◆ Page excerpt:
The WWC’s 25% Loophole

I am a big fan of the concept of the What Works Clearinghouse (WWC), though I have concerns about various WWC policies and practices. For example, I have written previously with concerns about WWC’s acceptance of measures made by researchers and developers and WWC’s policy against weighting effect sizes by sample sizes when computing mean effect sizes for various programs. However, there is another WWC policy that is a problem in itself, but this problem is made more serious in light of recent Department of Education guidance on the ESSA evidence standards.

The WWC Standards and Procedures 3.0 manual sets rather tough standards for programs to be rated as having positive effects in studies meeting standards “without reservations” (essentially, randomized experiments) and “with reservations” (essentially, quasi-experiments, or matched studies). However, the WWC defines a special category of programs for which all caution is thrown to the winds. Such studies are called “substantively important,” and are treated as though they met WWC standards. Quoting from Standards and Procedures 3.0: “For the WWC, effect sizes of +0.25 standard deviations or larger are considered to be substantively important…even if they might not reach statistical significance…” The “effect size greater than +0.25” loophole (the >0.25 loophole, for short) is problematic in itself, but could lead to catastrophe for the ESSA evidence standards that now identify programs that meet “strong,” “moderate,” and “promising” levels of evidence.

◆ Your assignment: Can you copy the WWC loophole post from "The WWC’s 25% Loophole" to "ESSA evidence standards.", renaming "Department of Education" as "Education Department"? Nothing here depends on the items.

◆ Information:
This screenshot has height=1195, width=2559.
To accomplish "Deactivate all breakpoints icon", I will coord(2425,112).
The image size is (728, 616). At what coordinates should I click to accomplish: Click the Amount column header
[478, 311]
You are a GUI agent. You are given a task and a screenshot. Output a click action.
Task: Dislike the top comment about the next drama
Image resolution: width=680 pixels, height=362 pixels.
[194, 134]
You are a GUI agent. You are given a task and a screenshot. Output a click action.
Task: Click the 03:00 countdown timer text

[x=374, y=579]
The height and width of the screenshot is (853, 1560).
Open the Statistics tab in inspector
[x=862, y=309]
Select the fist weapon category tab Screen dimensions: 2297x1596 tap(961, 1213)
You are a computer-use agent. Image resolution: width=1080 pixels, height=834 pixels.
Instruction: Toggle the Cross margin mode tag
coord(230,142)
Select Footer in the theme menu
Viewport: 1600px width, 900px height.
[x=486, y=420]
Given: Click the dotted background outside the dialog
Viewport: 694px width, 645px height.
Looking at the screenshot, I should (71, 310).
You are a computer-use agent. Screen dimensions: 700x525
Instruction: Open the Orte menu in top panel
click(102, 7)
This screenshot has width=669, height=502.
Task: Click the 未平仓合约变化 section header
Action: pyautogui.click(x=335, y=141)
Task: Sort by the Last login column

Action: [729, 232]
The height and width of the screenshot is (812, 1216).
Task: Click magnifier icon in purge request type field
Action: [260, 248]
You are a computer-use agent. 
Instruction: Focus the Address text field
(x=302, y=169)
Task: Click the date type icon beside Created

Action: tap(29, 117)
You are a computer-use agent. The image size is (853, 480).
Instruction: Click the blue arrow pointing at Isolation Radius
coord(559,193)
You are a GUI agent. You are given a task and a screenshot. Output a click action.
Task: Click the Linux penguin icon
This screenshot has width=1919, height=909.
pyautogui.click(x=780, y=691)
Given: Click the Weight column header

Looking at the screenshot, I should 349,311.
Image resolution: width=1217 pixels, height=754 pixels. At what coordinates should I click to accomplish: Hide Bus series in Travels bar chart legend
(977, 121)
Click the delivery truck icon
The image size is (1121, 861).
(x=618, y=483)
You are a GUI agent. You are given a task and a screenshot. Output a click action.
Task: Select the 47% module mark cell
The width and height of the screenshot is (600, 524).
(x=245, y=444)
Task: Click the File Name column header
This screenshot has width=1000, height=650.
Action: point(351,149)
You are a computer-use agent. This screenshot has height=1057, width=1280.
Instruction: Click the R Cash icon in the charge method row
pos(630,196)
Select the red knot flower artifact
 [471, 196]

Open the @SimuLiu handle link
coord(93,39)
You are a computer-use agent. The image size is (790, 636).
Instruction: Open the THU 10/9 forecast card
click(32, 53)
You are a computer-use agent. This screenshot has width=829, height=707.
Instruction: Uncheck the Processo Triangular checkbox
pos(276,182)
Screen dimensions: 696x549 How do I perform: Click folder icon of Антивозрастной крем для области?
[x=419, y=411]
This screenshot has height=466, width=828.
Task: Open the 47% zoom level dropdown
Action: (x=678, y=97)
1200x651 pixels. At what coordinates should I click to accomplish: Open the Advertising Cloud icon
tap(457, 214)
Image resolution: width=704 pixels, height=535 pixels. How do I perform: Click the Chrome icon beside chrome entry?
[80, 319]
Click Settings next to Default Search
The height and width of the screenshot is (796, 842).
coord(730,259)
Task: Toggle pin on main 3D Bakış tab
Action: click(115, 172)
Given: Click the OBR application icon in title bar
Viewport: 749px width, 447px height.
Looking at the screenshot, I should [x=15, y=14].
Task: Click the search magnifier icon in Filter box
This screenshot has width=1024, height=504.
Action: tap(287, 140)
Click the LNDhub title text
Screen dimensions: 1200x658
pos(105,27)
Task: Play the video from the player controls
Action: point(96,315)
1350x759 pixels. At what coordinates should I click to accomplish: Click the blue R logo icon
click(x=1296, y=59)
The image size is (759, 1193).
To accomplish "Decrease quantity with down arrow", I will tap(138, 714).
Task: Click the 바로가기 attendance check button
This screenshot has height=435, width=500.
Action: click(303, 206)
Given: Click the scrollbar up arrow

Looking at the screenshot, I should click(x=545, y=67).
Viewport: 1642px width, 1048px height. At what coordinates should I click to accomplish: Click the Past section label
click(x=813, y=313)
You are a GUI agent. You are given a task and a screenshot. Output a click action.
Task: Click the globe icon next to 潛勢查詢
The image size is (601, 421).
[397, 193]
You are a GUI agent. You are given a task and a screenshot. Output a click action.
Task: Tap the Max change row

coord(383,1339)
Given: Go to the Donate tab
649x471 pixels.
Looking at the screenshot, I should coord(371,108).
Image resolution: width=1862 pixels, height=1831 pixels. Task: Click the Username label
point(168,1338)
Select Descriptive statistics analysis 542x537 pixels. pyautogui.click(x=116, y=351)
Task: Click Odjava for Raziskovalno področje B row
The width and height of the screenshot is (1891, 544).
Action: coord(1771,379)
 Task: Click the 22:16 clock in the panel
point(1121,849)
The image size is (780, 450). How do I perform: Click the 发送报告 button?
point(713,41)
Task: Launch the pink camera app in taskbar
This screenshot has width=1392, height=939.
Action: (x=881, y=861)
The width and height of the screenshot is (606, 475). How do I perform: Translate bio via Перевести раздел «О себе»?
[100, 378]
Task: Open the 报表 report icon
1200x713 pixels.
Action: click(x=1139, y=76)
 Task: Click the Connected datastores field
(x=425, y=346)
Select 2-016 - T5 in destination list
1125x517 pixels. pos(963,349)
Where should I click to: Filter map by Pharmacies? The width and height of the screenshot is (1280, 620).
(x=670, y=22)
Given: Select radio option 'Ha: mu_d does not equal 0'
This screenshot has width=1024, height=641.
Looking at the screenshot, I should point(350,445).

◆ Your response:
The WWC’s 25% Loophole

I am a big fan of the concept of the What Works Clearinghouse (WWC), though I have concerns about various WWC policies and practices. For example, I have written previously with concerns about WWC’s acceptance of measures made by researchers and developers and WWC’s policy against weighting effect sizes by sample sizes when computing mean effect sizes for various programs. However, there is another WWC policy that is a problem in itself, but this problem is made more serious in light of recent Education Department guidance on the ESSA evidence standards.